___ SUPPLIED DATA
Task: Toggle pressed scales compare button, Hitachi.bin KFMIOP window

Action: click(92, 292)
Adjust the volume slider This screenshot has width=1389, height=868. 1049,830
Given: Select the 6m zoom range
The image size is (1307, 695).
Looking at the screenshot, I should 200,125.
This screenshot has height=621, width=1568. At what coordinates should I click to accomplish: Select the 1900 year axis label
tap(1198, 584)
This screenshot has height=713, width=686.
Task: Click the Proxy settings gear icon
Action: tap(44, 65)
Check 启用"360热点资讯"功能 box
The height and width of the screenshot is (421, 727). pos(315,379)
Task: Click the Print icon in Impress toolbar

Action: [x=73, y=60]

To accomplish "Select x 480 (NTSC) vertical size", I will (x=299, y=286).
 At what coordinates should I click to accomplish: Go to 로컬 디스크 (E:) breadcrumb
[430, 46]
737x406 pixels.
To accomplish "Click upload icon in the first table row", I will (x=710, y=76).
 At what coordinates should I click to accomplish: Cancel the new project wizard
______
(EXERCISE) Determine the number of lines in the data that include the string "will". Only that number belongs in the answer.

(ANSWER) 2